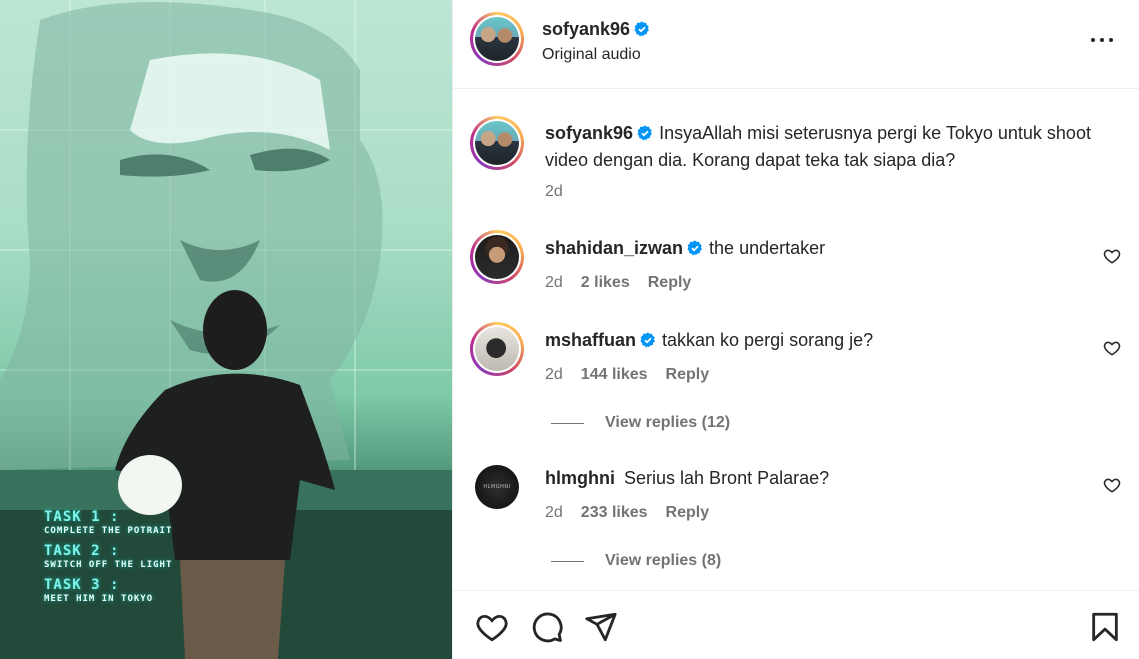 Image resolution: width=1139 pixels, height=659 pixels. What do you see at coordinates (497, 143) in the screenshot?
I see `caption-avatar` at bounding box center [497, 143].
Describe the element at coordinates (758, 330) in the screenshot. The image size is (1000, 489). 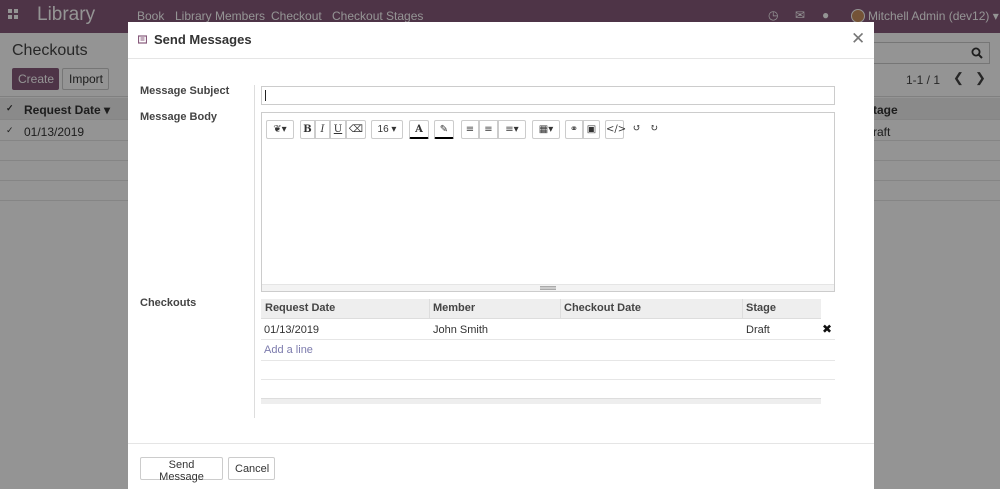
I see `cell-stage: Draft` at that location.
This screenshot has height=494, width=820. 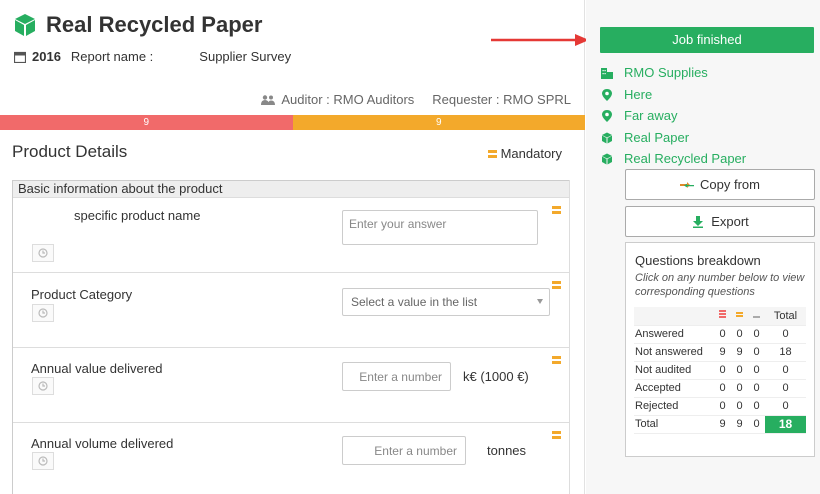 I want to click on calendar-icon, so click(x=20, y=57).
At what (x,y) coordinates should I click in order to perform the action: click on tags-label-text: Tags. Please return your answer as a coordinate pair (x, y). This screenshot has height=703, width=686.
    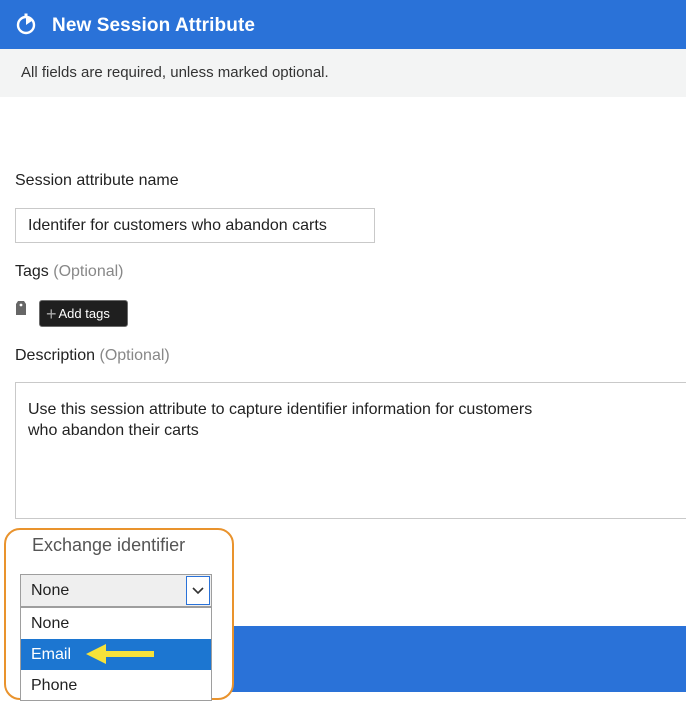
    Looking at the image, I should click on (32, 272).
* * *
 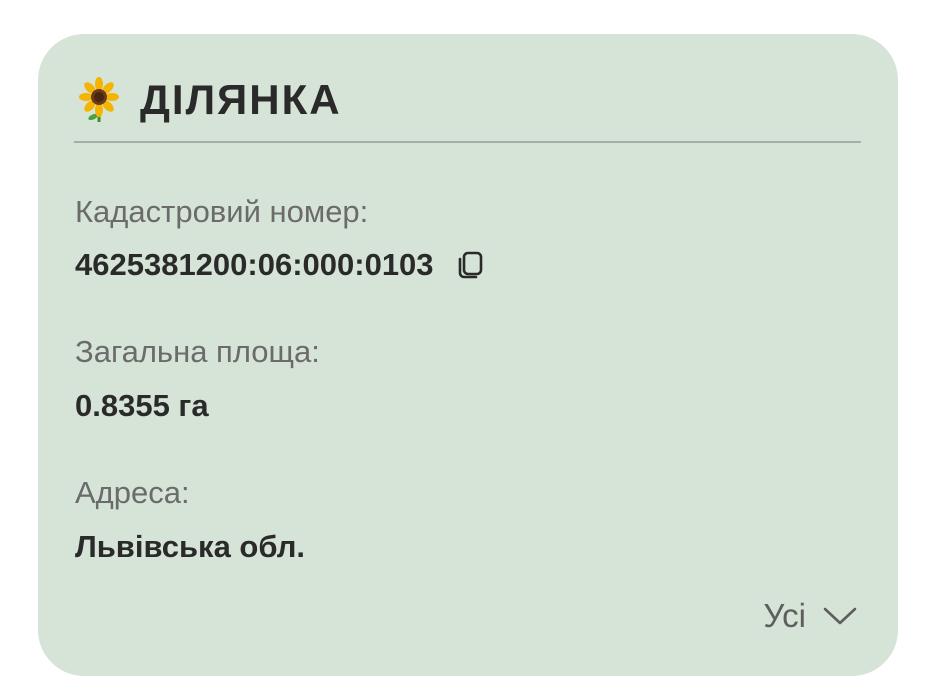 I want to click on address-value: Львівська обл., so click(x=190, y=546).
...
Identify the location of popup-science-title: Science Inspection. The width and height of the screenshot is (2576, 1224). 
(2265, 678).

**Exercise objective:** Count the lines in the data above that contain the word "should". Give only the number.

**Task answer:** 2